Every one of Mr. Macey’s audience had heard this story many times, but it was listened to as if it had been a favourite tune, and at certain points the puffing of the pipes was momentarily suspended, that the listeners might give their whole minds to the expected words.
If Macey’s story raises questions about the efficacy of the sacraments, the gentle irony with which Eliot describes his telling of it expands the scope of the problem. What guarantees the validity of any significant action, given that there’s always a threat that it might not have been really meant—it might have been performed, as it were, by rote?
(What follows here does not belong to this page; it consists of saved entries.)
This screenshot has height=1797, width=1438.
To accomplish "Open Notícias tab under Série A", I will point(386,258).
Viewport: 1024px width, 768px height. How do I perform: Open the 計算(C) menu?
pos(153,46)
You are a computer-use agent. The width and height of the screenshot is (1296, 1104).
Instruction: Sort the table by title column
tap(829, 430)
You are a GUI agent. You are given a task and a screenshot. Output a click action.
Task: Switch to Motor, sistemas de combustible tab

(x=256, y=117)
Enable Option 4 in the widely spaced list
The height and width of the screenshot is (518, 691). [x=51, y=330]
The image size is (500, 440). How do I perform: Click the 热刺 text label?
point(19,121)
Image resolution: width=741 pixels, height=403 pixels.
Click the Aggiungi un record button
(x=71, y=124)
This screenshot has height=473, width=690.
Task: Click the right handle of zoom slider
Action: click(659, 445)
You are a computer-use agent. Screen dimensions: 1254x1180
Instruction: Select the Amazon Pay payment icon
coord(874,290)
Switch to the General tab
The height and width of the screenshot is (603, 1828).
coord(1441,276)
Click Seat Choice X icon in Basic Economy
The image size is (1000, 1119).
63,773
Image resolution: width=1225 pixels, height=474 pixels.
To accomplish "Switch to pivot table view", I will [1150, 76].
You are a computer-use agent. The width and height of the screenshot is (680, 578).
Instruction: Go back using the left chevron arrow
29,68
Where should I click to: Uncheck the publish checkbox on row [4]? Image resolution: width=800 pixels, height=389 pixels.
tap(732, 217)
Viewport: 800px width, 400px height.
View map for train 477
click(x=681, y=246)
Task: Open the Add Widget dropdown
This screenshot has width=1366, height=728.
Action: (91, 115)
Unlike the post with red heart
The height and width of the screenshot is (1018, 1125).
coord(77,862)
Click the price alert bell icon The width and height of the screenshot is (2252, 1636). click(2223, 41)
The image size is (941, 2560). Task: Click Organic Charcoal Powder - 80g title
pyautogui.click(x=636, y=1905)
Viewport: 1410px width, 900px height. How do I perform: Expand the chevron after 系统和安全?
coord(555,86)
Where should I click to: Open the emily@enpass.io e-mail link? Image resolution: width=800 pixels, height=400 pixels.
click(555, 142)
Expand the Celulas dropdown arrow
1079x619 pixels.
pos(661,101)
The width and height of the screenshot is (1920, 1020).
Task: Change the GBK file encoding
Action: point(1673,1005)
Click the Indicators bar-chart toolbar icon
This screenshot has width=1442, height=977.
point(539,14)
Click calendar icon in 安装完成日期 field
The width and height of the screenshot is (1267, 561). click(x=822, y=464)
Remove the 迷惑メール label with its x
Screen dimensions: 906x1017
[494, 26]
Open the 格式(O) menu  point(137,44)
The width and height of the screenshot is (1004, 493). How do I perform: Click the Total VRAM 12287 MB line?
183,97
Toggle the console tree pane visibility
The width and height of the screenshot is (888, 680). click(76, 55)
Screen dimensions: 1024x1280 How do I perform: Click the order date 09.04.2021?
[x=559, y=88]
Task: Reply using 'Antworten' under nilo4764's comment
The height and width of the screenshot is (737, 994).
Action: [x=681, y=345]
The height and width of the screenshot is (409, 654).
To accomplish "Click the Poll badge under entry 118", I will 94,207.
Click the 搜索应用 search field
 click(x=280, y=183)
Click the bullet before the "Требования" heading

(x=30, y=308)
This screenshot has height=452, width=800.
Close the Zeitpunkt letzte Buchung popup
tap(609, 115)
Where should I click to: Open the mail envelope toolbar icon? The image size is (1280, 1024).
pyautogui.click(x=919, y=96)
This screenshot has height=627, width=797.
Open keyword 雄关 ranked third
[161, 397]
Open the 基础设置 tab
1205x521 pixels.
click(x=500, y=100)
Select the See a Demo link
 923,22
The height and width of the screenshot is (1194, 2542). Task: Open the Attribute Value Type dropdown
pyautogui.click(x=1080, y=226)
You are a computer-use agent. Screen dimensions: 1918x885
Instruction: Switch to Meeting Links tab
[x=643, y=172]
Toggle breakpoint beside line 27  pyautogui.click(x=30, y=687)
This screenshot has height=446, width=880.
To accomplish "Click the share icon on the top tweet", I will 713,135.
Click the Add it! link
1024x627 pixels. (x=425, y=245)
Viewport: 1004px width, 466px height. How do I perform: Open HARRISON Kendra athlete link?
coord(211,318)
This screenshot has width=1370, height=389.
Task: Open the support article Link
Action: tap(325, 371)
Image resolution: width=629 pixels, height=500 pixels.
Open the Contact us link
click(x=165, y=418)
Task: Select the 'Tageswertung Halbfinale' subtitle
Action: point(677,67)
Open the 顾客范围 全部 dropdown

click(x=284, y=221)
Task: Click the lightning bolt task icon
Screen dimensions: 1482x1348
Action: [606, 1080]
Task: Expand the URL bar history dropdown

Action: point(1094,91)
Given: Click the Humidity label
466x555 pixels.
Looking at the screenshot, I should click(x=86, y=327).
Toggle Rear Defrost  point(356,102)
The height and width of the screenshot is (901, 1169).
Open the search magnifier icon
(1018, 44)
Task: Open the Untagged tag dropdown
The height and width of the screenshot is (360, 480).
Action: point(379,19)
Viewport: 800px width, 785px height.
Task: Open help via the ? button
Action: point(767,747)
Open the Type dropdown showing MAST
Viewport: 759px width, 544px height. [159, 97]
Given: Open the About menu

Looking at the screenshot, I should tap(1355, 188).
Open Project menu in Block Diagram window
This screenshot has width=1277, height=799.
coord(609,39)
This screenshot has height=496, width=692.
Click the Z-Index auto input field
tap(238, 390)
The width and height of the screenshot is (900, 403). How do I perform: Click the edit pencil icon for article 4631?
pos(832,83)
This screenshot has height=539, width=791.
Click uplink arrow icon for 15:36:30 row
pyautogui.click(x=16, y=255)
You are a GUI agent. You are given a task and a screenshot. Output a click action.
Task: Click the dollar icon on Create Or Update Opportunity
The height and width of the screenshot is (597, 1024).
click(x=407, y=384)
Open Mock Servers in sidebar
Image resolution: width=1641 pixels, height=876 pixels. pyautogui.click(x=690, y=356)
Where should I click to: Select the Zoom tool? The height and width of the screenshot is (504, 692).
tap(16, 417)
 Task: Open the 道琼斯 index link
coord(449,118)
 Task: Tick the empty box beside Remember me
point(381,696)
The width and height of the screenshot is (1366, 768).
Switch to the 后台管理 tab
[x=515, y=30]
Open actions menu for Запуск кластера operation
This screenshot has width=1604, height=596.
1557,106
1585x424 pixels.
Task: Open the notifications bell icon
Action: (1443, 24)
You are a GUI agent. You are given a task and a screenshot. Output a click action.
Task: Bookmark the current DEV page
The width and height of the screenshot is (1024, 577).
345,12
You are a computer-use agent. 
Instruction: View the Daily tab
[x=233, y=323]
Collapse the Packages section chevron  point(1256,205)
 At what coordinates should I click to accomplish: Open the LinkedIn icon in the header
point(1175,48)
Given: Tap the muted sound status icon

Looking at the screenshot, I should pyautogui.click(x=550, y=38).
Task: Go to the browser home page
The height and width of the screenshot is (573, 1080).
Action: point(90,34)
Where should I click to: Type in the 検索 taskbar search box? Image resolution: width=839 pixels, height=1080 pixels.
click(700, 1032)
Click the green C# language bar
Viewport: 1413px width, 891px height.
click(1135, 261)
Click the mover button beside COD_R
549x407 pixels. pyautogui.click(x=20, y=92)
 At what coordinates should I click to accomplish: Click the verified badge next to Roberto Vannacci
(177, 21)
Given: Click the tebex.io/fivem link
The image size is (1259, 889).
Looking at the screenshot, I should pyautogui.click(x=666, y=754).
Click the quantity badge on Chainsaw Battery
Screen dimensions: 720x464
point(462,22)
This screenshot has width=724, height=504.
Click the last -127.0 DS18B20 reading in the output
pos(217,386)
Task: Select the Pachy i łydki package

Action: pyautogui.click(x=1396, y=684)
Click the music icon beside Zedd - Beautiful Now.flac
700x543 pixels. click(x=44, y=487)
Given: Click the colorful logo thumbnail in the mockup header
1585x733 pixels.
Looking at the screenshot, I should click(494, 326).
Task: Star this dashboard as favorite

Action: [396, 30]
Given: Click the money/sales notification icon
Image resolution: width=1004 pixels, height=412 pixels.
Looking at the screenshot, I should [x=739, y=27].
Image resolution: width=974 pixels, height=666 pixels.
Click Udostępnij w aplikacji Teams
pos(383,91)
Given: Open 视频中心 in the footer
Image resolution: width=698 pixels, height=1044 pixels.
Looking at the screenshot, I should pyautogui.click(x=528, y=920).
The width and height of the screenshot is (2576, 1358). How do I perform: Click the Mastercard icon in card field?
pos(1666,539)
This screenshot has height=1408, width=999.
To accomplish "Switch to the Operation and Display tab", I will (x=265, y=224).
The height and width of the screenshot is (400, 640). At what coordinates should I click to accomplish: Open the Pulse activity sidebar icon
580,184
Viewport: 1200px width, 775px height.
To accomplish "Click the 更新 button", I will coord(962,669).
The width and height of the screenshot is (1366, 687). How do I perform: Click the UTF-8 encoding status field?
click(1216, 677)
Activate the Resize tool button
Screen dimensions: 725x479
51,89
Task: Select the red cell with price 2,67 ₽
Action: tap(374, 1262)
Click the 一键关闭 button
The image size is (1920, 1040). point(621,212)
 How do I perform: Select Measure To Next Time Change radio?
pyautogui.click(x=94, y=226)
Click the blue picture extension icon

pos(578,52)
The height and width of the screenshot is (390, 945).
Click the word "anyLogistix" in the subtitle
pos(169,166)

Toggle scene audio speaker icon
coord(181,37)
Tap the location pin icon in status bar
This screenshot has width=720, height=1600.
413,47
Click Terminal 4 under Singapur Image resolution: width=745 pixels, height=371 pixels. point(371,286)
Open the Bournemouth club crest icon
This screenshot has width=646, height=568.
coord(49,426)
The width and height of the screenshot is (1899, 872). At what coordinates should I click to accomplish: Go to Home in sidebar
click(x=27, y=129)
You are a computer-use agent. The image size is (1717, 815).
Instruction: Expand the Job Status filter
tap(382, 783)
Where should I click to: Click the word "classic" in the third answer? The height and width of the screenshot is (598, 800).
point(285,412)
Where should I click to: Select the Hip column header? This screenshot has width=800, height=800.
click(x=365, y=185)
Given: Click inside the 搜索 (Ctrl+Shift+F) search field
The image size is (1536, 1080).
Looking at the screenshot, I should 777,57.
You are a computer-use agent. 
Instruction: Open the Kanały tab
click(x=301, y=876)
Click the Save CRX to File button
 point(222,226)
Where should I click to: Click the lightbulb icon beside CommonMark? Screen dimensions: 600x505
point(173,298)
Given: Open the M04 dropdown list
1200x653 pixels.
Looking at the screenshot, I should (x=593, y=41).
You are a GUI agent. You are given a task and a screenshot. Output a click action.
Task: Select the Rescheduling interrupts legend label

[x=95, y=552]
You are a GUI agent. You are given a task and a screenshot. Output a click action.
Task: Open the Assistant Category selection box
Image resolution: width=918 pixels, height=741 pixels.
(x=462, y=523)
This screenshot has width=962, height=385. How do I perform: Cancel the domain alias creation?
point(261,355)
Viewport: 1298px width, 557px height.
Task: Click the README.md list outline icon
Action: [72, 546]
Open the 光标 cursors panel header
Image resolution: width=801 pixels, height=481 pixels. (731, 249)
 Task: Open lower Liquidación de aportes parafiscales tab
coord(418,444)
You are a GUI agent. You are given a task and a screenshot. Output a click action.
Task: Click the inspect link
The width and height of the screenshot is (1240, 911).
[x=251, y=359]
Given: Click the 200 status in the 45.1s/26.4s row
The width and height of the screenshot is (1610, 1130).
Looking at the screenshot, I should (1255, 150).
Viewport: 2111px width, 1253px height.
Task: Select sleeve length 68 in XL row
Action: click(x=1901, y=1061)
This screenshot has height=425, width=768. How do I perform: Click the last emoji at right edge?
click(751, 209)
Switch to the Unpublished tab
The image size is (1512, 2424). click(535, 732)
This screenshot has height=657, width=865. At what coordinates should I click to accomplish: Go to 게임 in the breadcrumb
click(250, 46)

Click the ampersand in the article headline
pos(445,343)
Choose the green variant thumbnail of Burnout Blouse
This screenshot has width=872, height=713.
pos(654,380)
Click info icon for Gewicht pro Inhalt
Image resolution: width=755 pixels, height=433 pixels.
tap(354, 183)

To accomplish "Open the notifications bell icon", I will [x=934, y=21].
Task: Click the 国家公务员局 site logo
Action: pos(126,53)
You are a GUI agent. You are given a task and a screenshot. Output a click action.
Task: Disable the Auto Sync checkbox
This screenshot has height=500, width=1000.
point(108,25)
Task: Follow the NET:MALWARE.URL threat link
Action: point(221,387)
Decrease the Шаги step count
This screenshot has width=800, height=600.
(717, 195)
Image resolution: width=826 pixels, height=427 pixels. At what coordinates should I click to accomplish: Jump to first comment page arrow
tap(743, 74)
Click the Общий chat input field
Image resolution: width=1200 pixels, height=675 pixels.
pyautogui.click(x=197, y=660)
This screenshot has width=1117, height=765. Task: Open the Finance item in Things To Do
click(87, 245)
The “learned” solution, that any question of validity can be settled by the written record, is obviously no solution at all. The expanded scope makes that perfectly obvious: no record is kept of the occasions on which Mr. Macey and his audience enact the ritual of storytelling, but that does not mean the ritual did not take place. Moreover, even for significant actions of which there usually is a record, the absence or presence of a record guarantees nothing. Records can be erased, or lost, or forged, or misinterpreted. An appeal to the written record turns out to be no different, metaphysically speaking, than any other appeal to physical evidence. Just like the spoken word, the written word can be lost to the ravages of time, and it does not interpret itself. Who can now say whether Mr. Macey heard the erroneous vows correctly? And who can say whether vows being spoken wrong really makes a difference to what their vowing them accomplished?
But Mr. Macey is also right to reject the appeal to “the meanin’.” Not only is it the case, as he points out, that intentions do not always hit their mark, but—as philosophers like J.L. Austin and G.E.M. Anscombe would argue a century later—there’s no such thing as an “intention” floating free of the physical world. It would be, not just baseless, but nonsensical, to say that someone “intended” to be φ‘ing when they were neither φ‘ing nor doing something that could be described as failing to φ (whether due to accident, or mistake, or whatever). Knowledge of the couple’s intentions at the time of the wedding might help us determine whether they indeed wedded, but it cannot resolve the question entirely, and in any case such knowledge will just be a summary description of what the couple actually did, which is what we wanted to know in the first place.
Though George Eliot doesn’t suggest a plausible solution in the immediate vicinity of the story, I think Silas Marner as a whole does offer us a way out. At the climax of the book, one character pronounces, just prior to confessing their greatest sin, a hope basic to philosophy: “Everything comes to light, [Wife], sooner or later. When God Almighty wills it, our secrets are found out.” Instead of the passage of time obscuring the meaning of one’s actions, it reveals it. The “meaning” is indeed what matters, but this isn’t something that can be accessed through any inspection of the physical action itself, even if that action was the writing on a piece of paper of words whose meaning we think we know. Rather, the meaning is determined by the context, and the context cannot be limited in advance; it will become apparent either sooner, or later.
For example, much of the drama of Silas Marner revolves around another marriage than that Mr. Macey describes—in fact, one involving the daughter of that marriage—and the question of its validity. The presence or absence of a child is central to our judgment on that question, in complex ways I won’t go into here. And this is entirely appropriate. Whether a union is fruitful is the kind of evidence that by definition cannot be present at the time of marriage, but which can be crucial to determining whether the union was ever open to fecundity. Which matters, of course, because a marriage not open to life—for an Anglican, I think, as much as a Catholic—is no marriage at all.